Un Mezzogiorno in ritardo su tutto: il rapporto della Banca d’Italia

Divari economici e sociali sempre più ampi, debolezze strutturali, un peso economico sempre minore rispetto al Nord, un mercato del lavoro poco dinamico e non in grado di trattenere i giovani. Sono alcune delle piaghe del Sud che emergono dal rapporto della Banca d’Italia “Il divario Nord-Sud: Sviluppo economico e intervento pubblico” presentato qualche giorno fa al Centro convegni Carlo Azeglio Ciampi di Roma.

Il documento riassume i risultati di un progetto di ricerca svolto dalla Banca d’Italia negli ultimi due anni ed evidenzia le maggiori criticità di un Mezzogiorno in ritardo sostanzialmente su tutto. La situazione è molto più preoccupante rispetto a quella fotografata da un primo rapporto di oltre dieci anni fa: “i divari si sono allargati e la questione meridionale è diventata ancor più chiaramente parte di una più ampia questione nazionale.


Nel decennio precedente alla pandemia è aumentata la forbice con il Nord in termini di occupazione e pil Pro capite. In generale si documenta un mercato del lavoro poco dinamico, dove i bassi livelli di occupazione sono la causa principale della disuguaglianza dei redditi delle famiglie. Molto alta la presenza di Neet e in generale le donne sono le più penalizzate sul mercato del lavoro. Si prevede che da qui al 2040 mentre al Nord ci sarà un calo della popolazione giovane del 14%, al Mezzogiorno la percentuale toccherà il 24%.

Il tessuto produttivo e le ipotesi per invertire la tendenza

Il sistema produttivo è caratterizzato principalmente dalla presenza di microimprese, oltre che per la bassa densità di attività manifatturiere e e la specializzazione nei servizi a minore valore aggiunto che rendono difficile l’accesso ai mercati internazionali. Pesano in maniera decisiva, inoltre, sullo sviluppo dei territori, i ritardi nella dotazione di infrastrutture e nell’erogazione di servizi pubblici.

Per invertire il trend, il rapporto evidenzia la necessità di migliorare la qualità dell’azione pubblica, di sistematizzare gli interventi pubblici e la qualità delle risorse umane e tecnologiche della pubblica amministrazione, ma anche l’iniziativa privata al fine di ridurre i gap infrastrutturali del Mezzogiorno e sfruttare il potenziale di sviluppo delle sue città, per contrastare la tendenza al declino economico e demografico dell’area.
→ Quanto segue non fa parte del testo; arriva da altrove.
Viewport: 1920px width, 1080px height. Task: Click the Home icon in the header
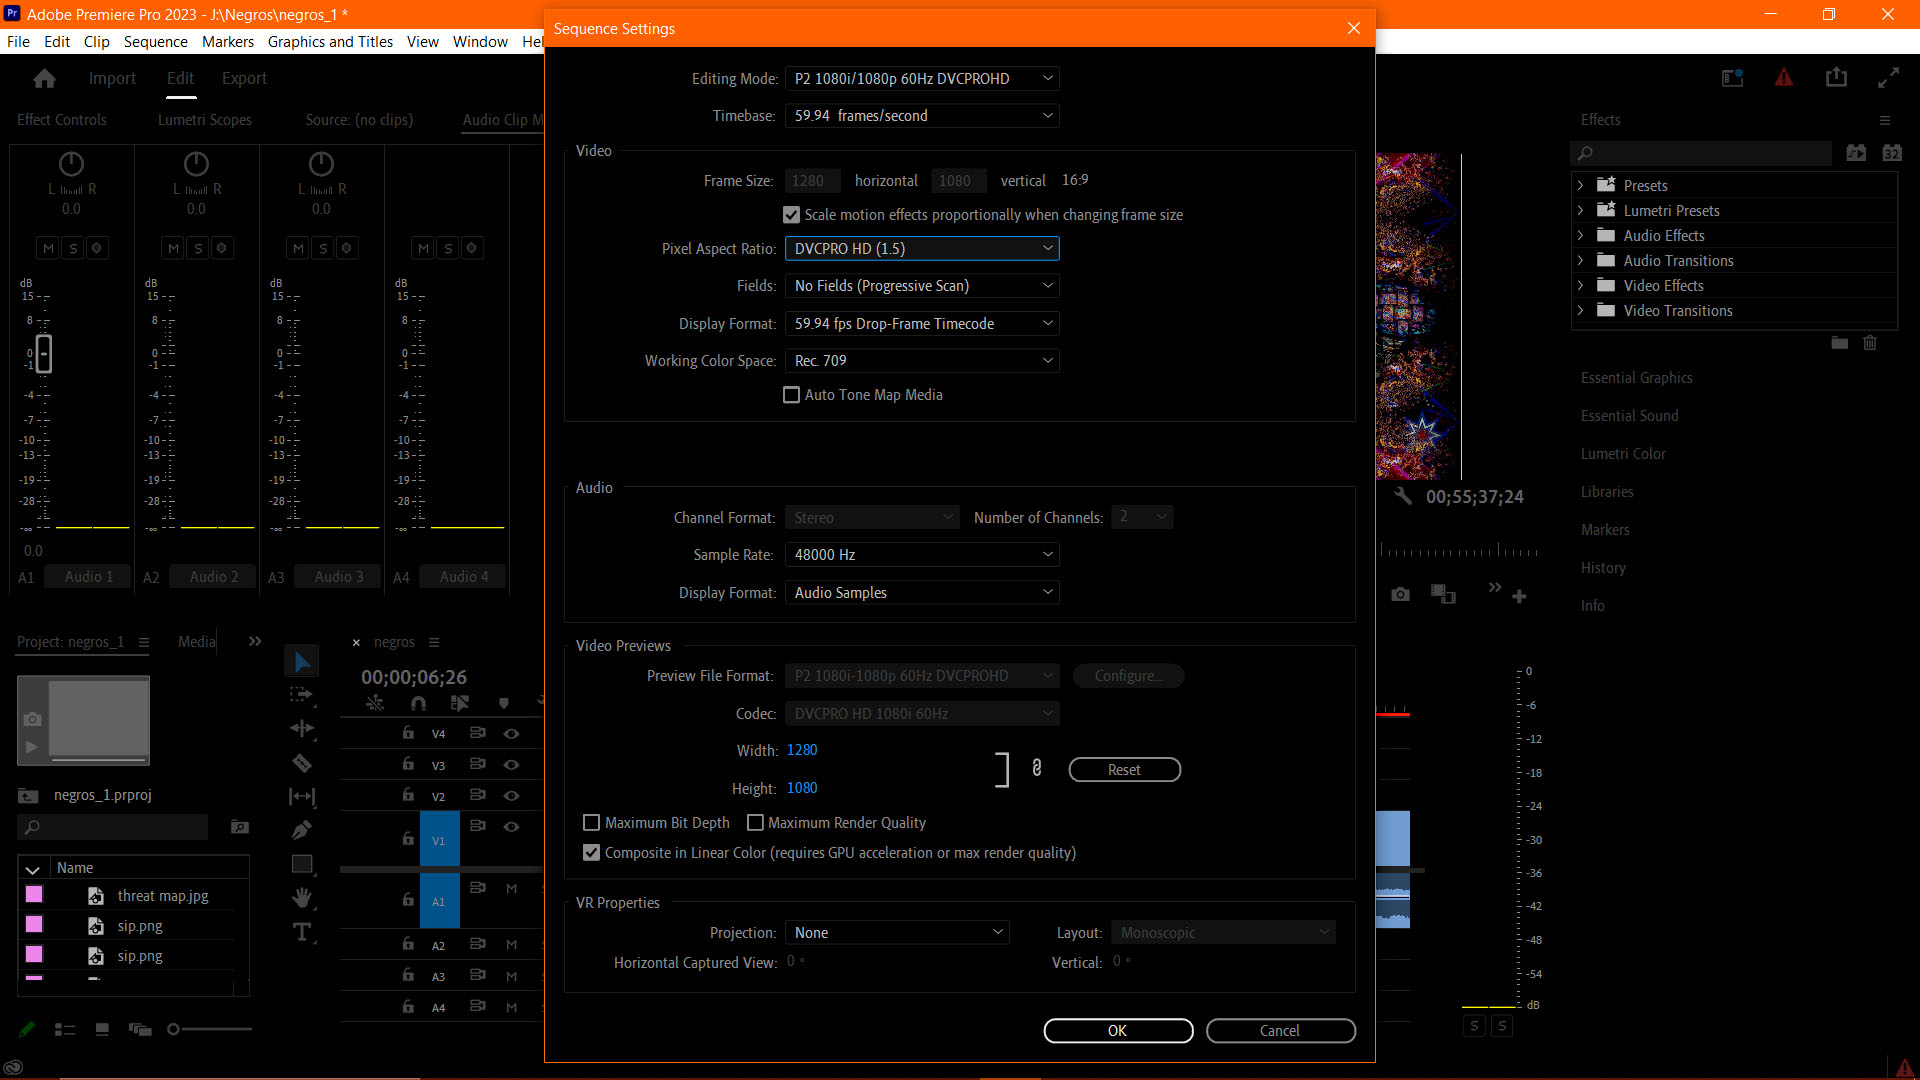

In tale senso centrali sono gli 82 miliardi che il Pnrr destina alle regioni del Sud.

Il commento di Bianchi (Svimez): Il Mezzogiorno non è la zavorra del Paese

Sul rapporto si è espresso il direttore di Svimez Luca Bianchi, per cui il Mezzogiorno non è stato la zavorra del Paese perché sè è vero che il Sud “è scivolato verso l’estrema periferia d’Europa, aanchel e cosidette regioni forti del Paese fanno decisamentepeggio rispetto alle regioni core del continente. Il Pil pro capite della Lombardia nel 2000 era il 170% della media UE, nel 2019 è precipitato al 127%; il Piemonte è passato dal 141% al 102%. Secondo Bianchi quindi si tratta di un problema paese: come spiega in un’intervista “il differenziale tra aree forti del Paese (il nostro Nord) e le aree forti d’Europa è addirittura aumentato più di quanto non sia aumentato il divario tra aree deboli come il Mezzogiorno e le altre aree deboli d’Europa”.